* TASK OBJECTIVE *
Copy out all lines bearing the word "computer" from the listing below.

* DATA FOR ANALYSIS *
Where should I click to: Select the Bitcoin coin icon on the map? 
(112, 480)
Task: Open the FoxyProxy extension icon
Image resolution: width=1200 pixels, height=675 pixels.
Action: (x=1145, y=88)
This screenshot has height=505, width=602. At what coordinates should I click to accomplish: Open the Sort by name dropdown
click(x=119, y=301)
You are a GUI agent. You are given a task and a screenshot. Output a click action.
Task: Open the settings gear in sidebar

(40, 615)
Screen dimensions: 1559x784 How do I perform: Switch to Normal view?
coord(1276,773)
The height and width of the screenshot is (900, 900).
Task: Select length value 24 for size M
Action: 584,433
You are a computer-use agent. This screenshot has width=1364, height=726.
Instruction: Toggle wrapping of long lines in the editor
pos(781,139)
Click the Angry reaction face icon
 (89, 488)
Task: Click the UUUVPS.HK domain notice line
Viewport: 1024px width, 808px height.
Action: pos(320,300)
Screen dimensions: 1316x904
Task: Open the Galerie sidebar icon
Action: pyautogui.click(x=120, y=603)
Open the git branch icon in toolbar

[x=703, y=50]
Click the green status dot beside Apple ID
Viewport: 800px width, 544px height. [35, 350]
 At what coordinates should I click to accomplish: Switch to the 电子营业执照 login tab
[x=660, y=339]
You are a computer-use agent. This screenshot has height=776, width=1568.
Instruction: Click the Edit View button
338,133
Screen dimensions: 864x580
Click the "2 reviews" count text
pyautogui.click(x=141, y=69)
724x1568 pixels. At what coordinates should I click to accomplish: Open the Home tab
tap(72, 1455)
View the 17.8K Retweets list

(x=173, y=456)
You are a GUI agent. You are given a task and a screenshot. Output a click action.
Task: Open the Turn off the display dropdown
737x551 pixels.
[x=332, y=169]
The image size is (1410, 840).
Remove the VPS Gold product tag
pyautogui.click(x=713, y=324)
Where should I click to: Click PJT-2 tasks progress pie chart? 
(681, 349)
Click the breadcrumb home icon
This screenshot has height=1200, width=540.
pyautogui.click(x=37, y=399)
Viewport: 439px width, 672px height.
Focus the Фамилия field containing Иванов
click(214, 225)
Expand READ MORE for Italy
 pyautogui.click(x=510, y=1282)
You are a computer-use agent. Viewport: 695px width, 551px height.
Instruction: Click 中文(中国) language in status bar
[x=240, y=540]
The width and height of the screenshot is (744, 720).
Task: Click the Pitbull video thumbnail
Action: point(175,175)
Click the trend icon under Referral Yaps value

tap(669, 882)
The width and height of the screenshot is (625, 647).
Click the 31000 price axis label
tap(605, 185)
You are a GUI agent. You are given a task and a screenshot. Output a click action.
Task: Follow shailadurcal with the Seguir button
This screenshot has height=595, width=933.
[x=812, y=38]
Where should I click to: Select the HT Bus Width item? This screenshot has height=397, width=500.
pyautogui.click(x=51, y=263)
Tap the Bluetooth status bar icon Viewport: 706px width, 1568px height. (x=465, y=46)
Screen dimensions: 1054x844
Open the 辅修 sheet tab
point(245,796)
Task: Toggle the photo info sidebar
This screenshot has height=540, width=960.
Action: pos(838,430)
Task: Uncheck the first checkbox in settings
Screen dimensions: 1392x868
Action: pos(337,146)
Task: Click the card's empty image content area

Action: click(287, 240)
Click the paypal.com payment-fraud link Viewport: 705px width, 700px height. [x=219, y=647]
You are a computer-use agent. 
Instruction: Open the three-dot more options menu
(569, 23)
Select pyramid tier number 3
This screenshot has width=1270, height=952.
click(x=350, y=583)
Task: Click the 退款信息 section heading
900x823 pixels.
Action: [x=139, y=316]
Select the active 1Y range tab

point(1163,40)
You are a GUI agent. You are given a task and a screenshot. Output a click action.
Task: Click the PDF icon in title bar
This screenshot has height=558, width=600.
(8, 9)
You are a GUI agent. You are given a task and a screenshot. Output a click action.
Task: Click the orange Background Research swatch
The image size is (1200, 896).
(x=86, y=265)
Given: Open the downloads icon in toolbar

* ANSWER TO THIS TASK *
You are a computer-use agent. This screenshot has width=1364, height=726.
You are a computer-use agent. This screenshot has height=776, width=1568.
You are a computer-use agent. Viewport: 695px width, 551px height.
You are a computer-use agent. 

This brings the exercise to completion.